▸ **WORK TO BE COMPLETED**: After locating the line that contains "Toggle Wrap Text in Alignment group" in the data below, set down exactly that line and each one after it through the line that contains "Choose the 'binary' body type option", and nothing more.

[Collected data]
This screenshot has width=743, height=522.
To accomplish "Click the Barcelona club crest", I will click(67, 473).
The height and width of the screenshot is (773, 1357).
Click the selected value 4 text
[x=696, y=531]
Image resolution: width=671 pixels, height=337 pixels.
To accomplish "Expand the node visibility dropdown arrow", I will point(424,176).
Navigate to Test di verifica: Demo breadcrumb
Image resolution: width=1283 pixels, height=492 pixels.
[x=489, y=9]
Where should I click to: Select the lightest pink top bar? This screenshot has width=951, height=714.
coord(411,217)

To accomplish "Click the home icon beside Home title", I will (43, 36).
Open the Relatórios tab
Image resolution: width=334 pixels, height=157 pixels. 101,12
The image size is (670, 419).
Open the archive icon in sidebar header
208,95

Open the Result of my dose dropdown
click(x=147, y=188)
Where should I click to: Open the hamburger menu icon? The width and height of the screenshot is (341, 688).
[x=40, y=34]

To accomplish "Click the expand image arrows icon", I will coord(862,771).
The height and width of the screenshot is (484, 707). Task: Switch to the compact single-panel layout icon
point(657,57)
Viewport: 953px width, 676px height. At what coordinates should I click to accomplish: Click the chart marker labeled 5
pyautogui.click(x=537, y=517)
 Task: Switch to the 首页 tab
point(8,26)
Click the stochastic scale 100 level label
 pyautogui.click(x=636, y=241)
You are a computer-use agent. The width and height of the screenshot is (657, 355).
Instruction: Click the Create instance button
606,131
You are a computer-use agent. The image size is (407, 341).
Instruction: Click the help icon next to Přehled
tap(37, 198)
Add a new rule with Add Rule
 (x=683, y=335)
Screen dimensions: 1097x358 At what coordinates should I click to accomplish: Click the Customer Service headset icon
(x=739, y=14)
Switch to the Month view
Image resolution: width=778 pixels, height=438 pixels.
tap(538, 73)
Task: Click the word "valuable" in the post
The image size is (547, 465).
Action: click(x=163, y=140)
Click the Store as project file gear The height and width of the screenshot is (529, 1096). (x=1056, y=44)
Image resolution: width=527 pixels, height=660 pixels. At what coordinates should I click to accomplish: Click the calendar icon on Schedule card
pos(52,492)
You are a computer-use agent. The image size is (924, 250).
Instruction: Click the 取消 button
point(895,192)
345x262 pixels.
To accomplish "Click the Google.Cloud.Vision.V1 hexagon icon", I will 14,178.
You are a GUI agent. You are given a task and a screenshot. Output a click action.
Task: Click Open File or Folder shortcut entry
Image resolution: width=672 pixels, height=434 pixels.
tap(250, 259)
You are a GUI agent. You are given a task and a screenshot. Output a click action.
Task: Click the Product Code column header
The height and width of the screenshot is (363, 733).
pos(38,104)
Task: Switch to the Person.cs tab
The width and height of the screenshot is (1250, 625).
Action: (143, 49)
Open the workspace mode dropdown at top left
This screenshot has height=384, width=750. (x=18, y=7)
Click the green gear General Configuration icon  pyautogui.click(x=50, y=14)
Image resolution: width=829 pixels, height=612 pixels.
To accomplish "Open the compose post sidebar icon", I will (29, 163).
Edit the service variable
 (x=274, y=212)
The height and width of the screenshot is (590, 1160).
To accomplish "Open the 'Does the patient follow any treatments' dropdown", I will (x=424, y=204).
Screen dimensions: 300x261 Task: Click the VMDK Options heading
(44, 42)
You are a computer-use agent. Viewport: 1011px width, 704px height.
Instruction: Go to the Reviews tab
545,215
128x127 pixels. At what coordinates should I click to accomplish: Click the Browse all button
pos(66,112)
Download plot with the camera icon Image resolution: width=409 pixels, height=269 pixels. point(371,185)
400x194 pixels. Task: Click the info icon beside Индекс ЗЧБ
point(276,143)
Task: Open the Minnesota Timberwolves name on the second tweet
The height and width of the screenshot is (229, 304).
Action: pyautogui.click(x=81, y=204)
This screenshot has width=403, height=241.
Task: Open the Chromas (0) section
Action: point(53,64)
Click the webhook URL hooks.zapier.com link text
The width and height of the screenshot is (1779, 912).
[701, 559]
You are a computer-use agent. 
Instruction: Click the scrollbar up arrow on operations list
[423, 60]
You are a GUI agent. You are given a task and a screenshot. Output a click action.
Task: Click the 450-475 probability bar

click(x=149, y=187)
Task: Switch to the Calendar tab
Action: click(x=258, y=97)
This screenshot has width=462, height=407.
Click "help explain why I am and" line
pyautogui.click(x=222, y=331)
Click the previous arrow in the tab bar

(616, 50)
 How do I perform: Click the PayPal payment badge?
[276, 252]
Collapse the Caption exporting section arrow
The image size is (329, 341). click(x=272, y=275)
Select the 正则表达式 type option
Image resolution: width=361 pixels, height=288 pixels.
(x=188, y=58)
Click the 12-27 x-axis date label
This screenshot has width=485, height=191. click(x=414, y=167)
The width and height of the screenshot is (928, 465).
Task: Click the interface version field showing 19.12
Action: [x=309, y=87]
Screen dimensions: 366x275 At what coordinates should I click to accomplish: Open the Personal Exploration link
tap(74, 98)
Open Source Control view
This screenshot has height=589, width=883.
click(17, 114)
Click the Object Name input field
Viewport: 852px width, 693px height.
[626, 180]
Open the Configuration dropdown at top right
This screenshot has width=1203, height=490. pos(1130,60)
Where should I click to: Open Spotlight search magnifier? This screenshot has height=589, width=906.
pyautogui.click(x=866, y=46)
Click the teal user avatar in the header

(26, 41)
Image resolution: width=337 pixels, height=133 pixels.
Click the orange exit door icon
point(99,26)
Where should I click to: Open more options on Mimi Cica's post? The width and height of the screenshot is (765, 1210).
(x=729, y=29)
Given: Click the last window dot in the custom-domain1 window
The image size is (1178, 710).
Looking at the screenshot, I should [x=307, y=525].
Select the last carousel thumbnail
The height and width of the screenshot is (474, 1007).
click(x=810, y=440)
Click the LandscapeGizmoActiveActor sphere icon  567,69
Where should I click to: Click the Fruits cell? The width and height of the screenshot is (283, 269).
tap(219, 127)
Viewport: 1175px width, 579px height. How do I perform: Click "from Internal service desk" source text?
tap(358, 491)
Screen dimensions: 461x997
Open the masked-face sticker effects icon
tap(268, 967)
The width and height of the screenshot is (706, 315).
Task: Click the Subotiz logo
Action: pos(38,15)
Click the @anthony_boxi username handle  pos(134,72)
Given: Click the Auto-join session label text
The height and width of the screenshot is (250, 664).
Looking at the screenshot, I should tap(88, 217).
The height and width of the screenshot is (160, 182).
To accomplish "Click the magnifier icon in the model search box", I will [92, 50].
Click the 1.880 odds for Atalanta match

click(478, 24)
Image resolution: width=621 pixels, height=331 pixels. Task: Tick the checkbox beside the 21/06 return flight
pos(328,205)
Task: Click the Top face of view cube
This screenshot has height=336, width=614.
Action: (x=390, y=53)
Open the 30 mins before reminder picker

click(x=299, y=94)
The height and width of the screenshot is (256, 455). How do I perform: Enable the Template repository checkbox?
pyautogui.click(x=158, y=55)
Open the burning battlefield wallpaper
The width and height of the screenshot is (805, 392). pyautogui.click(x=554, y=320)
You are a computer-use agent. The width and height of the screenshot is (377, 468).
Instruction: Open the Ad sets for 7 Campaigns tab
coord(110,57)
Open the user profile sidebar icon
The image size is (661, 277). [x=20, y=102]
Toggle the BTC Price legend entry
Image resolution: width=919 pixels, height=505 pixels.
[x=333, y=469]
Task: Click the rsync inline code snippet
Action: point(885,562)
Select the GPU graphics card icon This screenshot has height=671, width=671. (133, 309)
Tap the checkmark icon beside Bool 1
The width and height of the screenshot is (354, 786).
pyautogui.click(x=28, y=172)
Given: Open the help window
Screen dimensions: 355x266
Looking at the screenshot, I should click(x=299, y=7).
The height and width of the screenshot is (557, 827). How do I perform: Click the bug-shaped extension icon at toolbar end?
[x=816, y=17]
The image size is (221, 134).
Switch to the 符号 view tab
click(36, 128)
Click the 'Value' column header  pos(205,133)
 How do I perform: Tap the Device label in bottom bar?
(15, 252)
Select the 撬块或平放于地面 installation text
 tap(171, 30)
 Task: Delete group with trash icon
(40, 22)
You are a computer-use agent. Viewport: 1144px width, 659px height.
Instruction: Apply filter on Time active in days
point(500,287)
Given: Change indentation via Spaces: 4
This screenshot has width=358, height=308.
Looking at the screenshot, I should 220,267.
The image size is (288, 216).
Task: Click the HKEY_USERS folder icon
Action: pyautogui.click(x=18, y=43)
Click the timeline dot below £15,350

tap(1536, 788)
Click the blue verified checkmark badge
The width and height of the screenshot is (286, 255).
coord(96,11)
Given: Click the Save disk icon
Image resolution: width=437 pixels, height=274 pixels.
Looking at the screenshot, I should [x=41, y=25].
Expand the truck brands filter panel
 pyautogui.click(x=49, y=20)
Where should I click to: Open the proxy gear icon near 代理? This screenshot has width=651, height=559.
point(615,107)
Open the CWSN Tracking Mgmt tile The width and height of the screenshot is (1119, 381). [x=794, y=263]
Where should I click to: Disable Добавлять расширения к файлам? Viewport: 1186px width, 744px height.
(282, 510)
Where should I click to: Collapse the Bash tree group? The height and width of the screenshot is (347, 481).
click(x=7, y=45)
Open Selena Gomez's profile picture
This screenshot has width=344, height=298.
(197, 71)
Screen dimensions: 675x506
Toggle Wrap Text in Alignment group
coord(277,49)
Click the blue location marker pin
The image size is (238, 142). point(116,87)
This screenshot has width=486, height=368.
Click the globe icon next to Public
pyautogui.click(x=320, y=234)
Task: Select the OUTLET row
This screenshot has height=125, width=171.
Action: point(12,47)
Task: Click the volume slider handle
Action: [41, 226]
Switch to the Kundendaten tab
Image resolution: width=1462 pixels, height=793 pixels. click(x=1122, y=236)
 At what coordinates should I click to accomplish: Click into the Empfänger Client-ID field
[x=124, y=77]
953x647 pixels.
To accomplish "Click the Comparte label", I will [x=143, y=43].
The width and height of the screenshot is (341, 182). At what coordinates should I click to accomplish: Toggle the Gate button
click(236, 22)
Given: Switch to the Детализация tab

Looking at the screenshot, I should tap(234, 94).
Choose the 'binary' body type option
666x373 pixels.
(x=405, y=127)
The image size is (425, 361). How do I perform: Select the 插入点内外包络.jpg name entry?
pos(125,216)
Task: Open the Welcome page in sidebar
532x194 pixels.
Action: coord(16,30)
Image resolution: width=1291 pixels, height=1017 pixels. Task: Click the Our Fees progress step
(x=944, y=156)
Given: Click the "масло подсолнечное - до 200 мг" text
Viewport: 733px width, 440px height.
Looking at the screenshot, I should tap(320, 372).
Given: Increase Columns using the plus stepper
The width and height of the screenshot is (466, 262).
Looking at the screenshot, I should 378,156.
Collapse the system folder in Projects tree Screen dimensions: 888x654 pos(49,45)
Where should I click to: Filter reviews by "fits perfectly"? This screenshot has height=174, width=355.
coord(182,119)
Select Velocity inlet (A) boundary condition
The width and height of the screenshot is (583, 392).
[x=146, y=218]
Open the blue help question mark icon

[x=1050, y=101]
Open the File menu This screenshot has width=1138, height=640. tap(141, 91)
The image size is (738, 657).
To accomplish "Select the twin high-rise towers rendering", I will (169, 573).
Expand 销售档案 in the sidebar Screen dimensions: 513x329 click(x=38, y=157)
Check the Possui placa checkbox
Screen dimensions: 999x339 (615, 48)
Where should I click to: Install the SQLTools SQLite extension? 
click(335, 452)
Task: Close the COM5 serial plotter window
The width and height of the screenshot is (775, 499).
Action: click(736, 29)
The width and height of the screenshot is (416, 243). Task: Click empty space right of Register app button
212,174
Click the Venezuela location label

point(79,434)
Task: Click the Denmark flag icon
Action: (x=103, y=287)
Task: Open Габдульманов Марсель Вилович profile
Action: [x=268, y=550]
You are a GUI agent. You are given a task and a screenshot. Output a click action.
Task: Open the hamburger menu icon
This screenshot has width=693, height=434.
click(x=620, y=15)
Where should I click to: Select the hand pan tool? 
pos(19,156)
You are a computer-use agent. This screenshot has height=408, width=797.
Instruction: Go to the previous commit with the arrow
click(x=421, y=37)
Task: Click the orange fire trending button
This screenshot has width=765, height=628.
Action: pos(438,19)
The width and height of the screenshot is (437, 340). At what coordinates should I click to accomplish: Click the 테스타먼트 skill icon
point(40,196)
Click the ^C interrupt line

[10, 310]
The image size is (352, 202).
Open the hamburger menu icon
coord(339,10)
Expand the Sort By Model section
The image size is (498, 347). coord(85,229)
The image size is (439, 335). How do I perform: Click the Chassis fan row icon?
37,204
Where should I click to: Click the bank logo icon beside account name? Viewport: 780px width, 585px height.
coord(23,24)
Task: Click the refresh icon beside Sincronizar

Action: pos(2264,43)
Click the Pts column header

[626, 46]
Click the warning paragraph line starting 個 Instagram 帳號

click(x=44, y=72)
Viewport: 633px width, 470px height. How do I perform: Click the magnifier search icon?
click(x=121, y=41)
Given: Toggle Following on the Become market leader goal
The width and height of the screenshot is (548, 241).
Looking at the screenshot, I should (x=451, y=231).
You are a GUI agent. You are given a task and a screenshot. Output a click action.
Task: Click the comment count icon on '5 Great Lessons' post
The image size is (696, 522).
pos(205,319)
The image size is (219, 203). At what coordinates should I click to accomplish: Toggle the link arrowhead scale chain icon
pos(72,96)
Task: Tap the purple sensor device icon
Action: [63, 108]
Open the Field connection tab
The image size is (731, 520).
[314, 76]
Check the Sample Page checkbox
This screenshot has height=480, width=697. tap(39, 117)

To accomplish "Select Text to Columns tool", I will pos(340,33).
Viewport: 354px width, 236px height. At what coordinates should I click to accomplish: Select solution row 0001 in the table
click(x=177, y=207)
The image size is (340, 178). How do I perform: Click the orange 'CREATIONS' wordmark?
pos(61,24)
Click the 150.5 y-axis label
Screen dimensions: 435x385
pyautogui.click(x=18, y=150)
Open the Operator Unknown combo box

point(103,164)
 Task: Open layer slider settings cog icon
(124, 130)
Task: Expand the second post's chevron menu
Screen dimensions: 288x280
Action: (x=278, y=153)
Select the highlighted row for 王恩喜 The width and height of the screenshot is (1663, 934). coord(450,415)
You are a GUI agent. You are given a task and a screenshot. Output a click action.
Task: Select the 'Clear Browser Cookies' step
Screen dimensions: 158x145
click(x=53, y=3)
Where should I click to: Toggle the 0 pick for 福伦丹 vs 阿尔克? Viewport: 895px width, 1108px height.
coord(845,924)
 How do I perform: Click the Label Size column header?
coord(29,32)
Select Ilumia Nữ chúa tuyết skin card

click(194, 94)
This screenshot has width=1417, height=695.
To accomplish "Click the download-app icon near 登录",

▸ **PROBLEM SOLUTION**:
Toggle Wrap Text in Alignment group
coord(277,49)
Click the blue location marker pin
The image size is (238, 142). point(116,87)
This screenshot has width=486, height=368.
Click the globe icon next to Public
pyautogui.click(x=320, y=234)
Task: Select the OUTLET row
This screenshot has height=125, width=171.
Action: point(12,47)
Task: Click the volume slider handle
Action: [41, 226]
Switch to the Kundendaten tab
Image resolution: width=1462 pixels, height=793 pixels. click(x=1122, y=236)
 At what coordinates should I click to accomplish: Click into the Empfänger Client-ID field
[x=124, y=77]
953x647 pixels.
To accomplish "Click the Comparte label", I will [x=143, y=43].
The width and height of the screenshot is (341, 182). At what coordinates should I click to accomplish: Toggle the Gate button
click(236, 22)
Given: Switch to the Детализация tab

Looking at the screenshot, I should tap(234, 94).
Choose the 'binary' body type option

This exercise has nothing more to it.